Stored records
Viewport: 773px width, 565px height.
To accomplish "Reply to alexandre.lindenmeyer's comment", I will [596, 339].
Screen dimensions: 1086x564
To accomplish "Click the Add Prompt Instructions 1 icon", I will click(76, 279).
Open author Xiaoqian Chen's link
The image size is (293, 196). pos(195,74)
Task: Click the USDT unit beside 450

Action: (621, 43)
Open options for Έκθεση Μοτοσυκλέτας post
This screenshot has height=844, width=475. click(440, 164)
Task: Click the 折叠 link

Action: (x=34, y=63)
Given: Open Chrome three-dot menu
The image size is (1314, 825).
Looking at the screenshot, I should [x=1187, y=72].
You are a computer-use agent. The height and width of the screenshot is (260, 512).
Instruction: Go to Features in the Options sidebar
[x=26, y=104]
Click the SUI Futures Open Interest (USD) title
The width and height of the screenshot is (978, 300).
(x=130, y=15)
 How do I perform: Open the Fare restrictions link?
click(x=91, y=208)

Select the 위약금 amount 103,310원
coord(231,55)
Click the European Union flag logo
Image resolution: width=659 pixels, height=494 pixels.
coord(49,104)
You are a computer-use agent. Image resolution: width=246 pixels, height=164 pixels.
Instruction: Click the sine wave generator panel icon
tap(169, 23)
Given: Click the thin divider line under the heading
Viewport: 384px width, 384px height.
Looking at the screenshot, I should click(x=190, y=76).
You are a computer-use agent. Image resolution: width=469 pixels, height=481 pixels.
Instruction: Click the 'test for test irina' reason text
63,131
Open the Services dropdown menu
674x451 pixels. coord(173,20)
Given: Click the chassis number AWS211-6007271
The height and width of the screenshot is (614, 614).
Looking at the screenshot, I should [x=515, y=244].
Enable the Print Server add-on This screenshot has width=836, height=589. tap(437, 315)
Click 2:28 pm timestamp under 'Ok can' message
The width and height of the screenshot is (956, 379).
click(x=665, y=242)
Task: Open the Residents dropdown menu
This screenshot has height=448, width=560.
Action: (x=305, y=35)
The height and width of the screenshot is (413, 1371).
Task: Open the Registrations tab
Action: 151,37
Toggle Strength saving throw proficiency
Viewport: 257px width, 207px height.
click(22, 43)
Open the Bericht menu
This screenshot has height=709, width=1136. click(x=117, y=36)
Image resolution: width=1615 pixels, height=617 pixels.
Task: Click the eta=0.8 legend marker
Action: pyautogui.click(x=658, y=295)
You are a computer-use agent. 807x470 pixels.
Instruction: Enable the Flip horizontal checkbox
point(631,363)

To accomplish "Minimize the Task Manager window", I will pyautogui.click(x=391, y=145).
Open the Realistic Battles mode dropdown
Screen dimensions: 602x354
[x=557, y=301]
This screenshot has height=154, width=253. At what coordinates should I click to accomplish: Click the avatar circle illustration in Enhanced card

▶ **EXERCISE INSTRUCTIONS**:
Produce an exact copy of every entry above.

▶ **ANSWER TO THIS PROBLEM**:
Viewport: 773px width, 565px height.
To accomplish "Reply to alexandre.lindenmeyer's comment", I will [596, 339].
Screen dimensions: 1086x564
To accomplish "Click the Add Prompt Instructions 1 icon", I will click(76, 279).
Open author Xiaoqian Chen's link
The image size is (293, 196). pos(195,74)
Task: Click the USDT unit beside 450

Action: (621, 43)
Open options for Έκθεση Μοτοσυκλέτας post
This screenshot has height=844, width=475. click(440, 164)
Task: Click the 折叠 link

Action: (x=34, y=63)
Given: Open Chrome three-dot menu
The image size is (1314, 825).
Looking at the screenshot, I should [x=1187, y=72].
You are a computer-use agent. The height and width of the screenshot is (260, 512).
Instruction: Go to Features in the Options sidebar
[x=26, y=104]
Click the SUI Futures Open Interest (USD) title
The width and height of the screenshot is (978, 300).
(x=130, y=15)
 How do I perform: Open the Fare restrictions link?
click(x=91, y=208)

Select the 위약금 amount 103,310원
coord(231,55)
Click the European Union flag logo
Image resolution: width=659 pixels, height=494 pixels.
coord(49,104)
You are a computer-use agent. Image resolution: width=246 pixels, height=164 pixels.
Instruction: Click the sine wave generator panel icon
tap(169, 23)
Given: Click the thin divider line under the heading
Viewport: 384px width, 384px height.
Looking at the screenshot, I should click(x=190, y=76).
You are a computer-use agent. Image resolution: width=469 pixels, height=481 pixels.
Instruction: Click the 'test for test irina' reason text
63,131
Open the Services dropdown menu
674x451 pixels. coord(173,20)
Given: Click the chassis number AWS211-6007271
The height and width of the screenshot is (614, 614).
Looking at the screenshot, I should [x=515, y=244].
Enable the Print Server add-on This screenshot has width=836, height=589. tap(437, 315)
Click 2:28 pm timestamp under 'Ok can' message
The width and height of the screenshot is (956, 379).
click(x=665, y=242)
Task: Open the Residents dropdown menu
This screenshot has height=448, width=560.
Action: (x=305, y=35)
The height and width of the screenshot is (413, 1371).
Task: Open the Registrations tab
Action: 151,37
Toggle Strength saving throw proficiency
Viewport: 257px width, 207px height.
click(22, 43)
Open the Bericht menu
This screenshot has height=709, width=1136. click(x=117, y=36)
Image resolution: width=1615 pixels, height=617 pixels.
Task: Click the eta=0.8 legend marker
Action: pyautogui.click(x=658, y=295)
You are a computer-use agent. 807x470 pixels.
Instruction: Enable the Flip horizontal checkbox
point(631,363)

To accomplish "Minimize the Task Manager window", I will pyautogui.click(x=391, y=145).
Open the Realistic Battles mode dropdown
Screen dimensions: 602x354
[x=557, y=301]
This screenshot has height=154, width=253. At what coordinates should I click to accomplish: Click the avatar circle illustration in Enhanced card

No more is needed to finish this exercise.